Notice that this operation accepts an octree as the input while returning a dense tensor as the output. This is intentional, as the voxels in the same data node may be different after each convolution. However, according to the theory mentioned in the introduction part, “high activations occur only near the object boundaries.” As the octree captures these boundaries in the deep layers, it’s reasonable to convert the dense tensor back to the octree after this convolution operation.

The authors also mentioned a method to compute convolutions on octrees more efficiently. Since all the voxels in an octree node contain the same feature vector, it’s possible to apply the kernel in parallel with 4 phases: constant, corners, edges, and faces. In each phase, data in some part of the kernel filter can be reused, and a relatively high cache hit rate can be achieved.

Octree Pooling

Pooling operations in octrees are done by applying $max$ or $mean$ functions on the deepest leaf nodes (eg. For a shallow octree with a max depth of 3, the average or max pooling only happens on the depth of 3 leaf nodes. This is because applying the function on other lower-depth nodes will give the same result). After pooling, the max depth of the shallow octree will decrease by 1. To solve this problem, 8 neighboring shallow octrees in the grid form a new shallow octree.

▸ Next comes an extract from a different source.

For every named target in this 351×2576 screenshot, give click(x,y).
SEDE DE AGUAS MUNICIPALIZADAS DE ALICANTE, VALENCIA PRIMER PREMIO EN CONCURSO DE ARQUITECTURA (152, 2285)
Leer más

In other words, some levels of grids are pushed down to be the root of the scaled-down octrees. The broad picture of this process is: the depth of shallow octrees holds the same while the number of grids decreases.

Octree Unpooling

The unpooling process is similar to the pooling process, while the number of shallow octrees in the grid increase by a factor of 8.

Notice that after each unpooling operation, “the tree depth is decreased.” This can be seen in the figure above: the max depth of all shallow octrees becomes 2 instead of 3. This can be problematic in some fully connected models, such as U-Net since the resolution of the hidden layer prominently decreased after the previous pooling layers.

The authors mentioned a possible solution to this problem: “To capture fine details, voxels can be split again at the finest resolution according to the original octree of the corresponding pooling layer.”

In the paper, the authors also use this method to support skip connections in the 3D semantic segmentation tasks.

A possible defect of this method is that it only supports the same sparse layout as the input for the output. This feature is acceptable when dealing with tasks such as semantic segmentation. But for high-resolution model generation or other generative tasks, the unpooling process may be suboptimal.